### STATED TASK A
Reproduce the full baseball MVP excerpt below, word for word.

### EXCERPT PROVIDED
★ ★ ★ ★
Just off the Podium: David Wright, Mets, Michael Bourn, Braves, Carlos Gonzalez, Rockies, Ryan Braun, Brewers, Carlos Beltran, Cardinals, Giancarlo Stanton, Marlins and Andre Ethier, Dodgers
American League MVP
Bronze Medal: Adam Jones, Orioles
This was probably the simplest of the awards for me. There are three clear-cut guys for AL MVP right now to me and they sort out nicely. Jones definitely earned his 85.5 million extension from Baltimore and it’s clear that this is his team. Jones has been a dual threat as he has 16 home runs (tied for 5th) and has nine stolen bases (tied for 6th) and should soon become the 1st player in the ALto double digits in both categories. Jones is 2nd in offensive WAR, plus adding his usual Gold Glove defense. Jones has evolved into a complete five-tool player. He’s one of the major reasons the Orioles are the biggest surprise in the AL.
Silver Medal:Paul Konerko, White Sox
If it wasn’t for the guy at #1, Konerko would have a legit chance at his first MVP award. You know what? He still might. Konerko currently is in the lead in batting average and OBP, while runner-up in slugging, OPS, and offensive WAR. He even finished 2nd on this week “MLB Player Poll” in which the question was “Who is the most underrated player in MLB?” One of these days he’ll be on top, probably when he sneaks across 500 home runs without anyone noticing.
★ ★ ★ ★
### MATERIAL
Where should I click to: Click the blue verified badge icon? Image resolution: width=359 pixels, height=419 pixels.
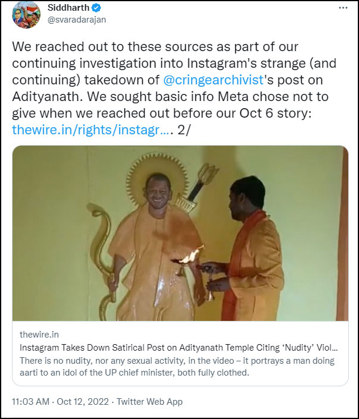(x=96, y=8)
★ ★ ★ ★
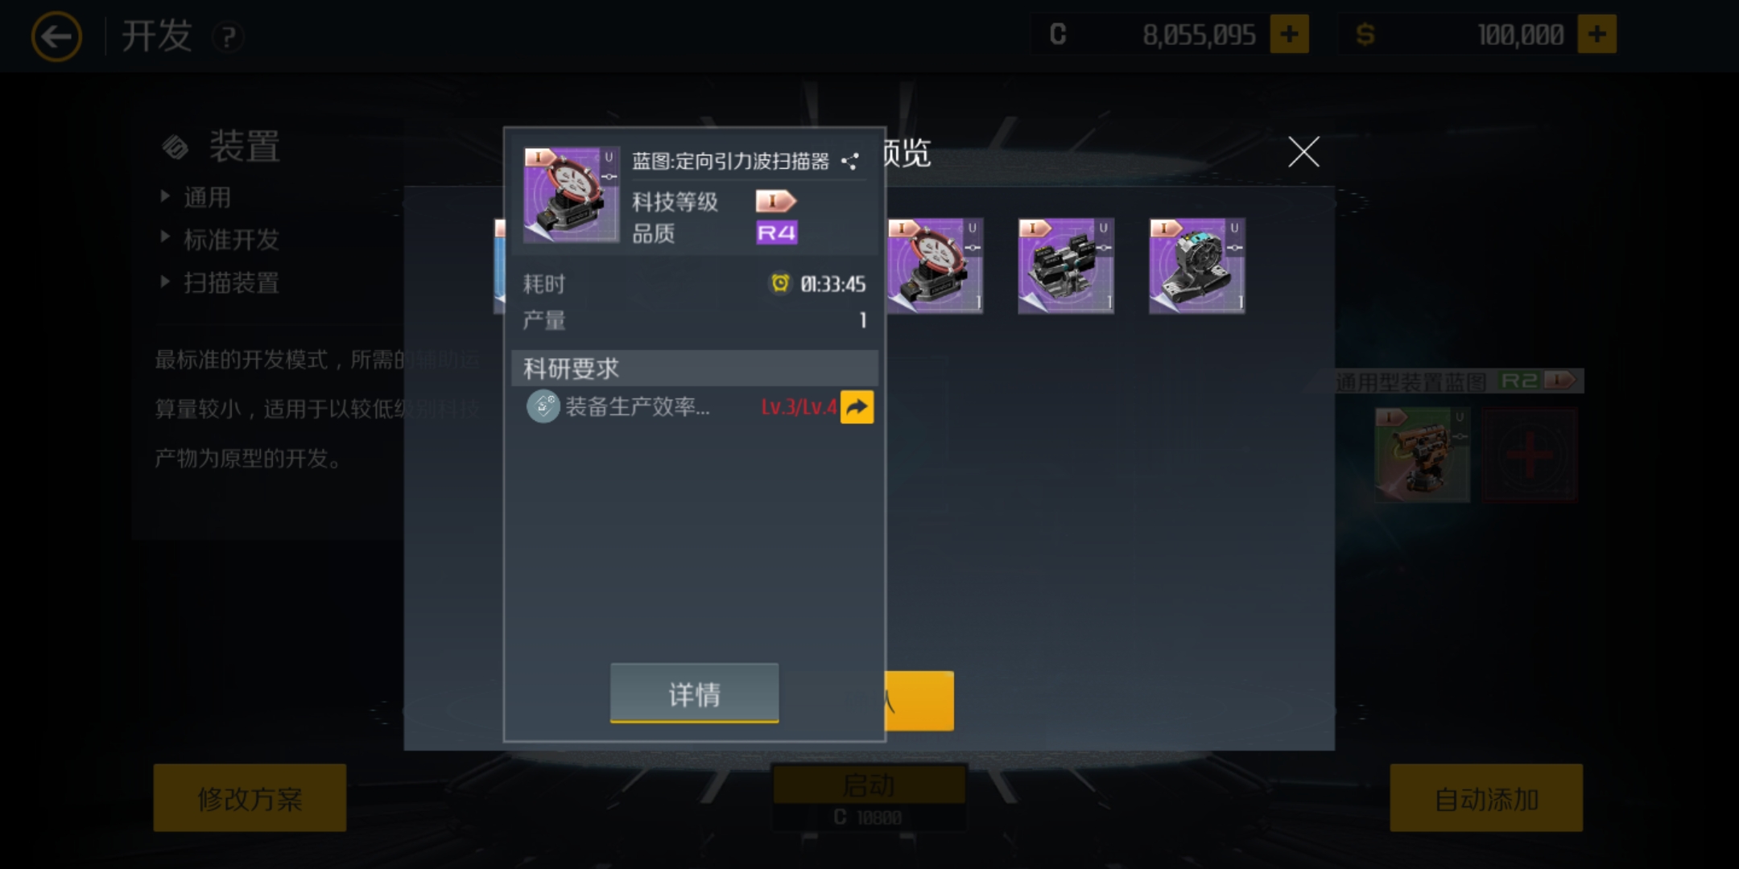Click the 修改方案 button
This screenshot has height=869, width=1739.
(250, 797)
★ ★ ★ ★
### STATED TASK B
From the records above, extract each line that contains the word "height".

### COMPLETE RESPONSE A
Just off the Podium: David Wright, Mets, Michael Bourn, Braves, Carlos Gonzalez, Rockies, Ryan Braun, Brewers, Carlos Beltran, Cardinals, Giancarlo Stanton, Marlins and Andre Ethier, Dodgers
American League MVP
Bronze Medal: Adam Jones, Orioles
This was probably the simplest of the awards for me. There are three clear-cut guys for AL MVP right now to me and they sort out nicely. Jones definitely earned his 85.5 million extension from Baltimore and it’s clear that this is his team. Jones has been a dual threat as he has 16 home runs (tied for 5th) and has nine stolen bases (tied for 6th) and should soon become the 1st player in the ALto double digits in both categories. Jones is 2nd in offensive WAR, plus adding his usual Gold Glove defense. Jones has evolved into a complete five-tool player. He’s one of the major reasons the Orioles are the biggest surprise in the AL.
Silver Medal:Paul Konerko, White Sox
If it wasn’t for the guy at #1, Konerko would have a legit chance at his first MVP award. You know what? He still might. Konerko currently is in the lead in batting average and OBP, while runner-up in slugging, OPS, and offensive WAR. He even finished 2nd on this week “MLB Player Poll” in which the question was “Who is the most underrated player in MLB?” One of these days he’ll be on top, probably when he sneaks across 500 home runs without anyone noticing.

### COMPLETE RESPONSE B
Where should I click to: Click the blue verified badge icon? Image resolution: width=359 pixels, height=419 pixels.
This screenshot has height=869, width=1739.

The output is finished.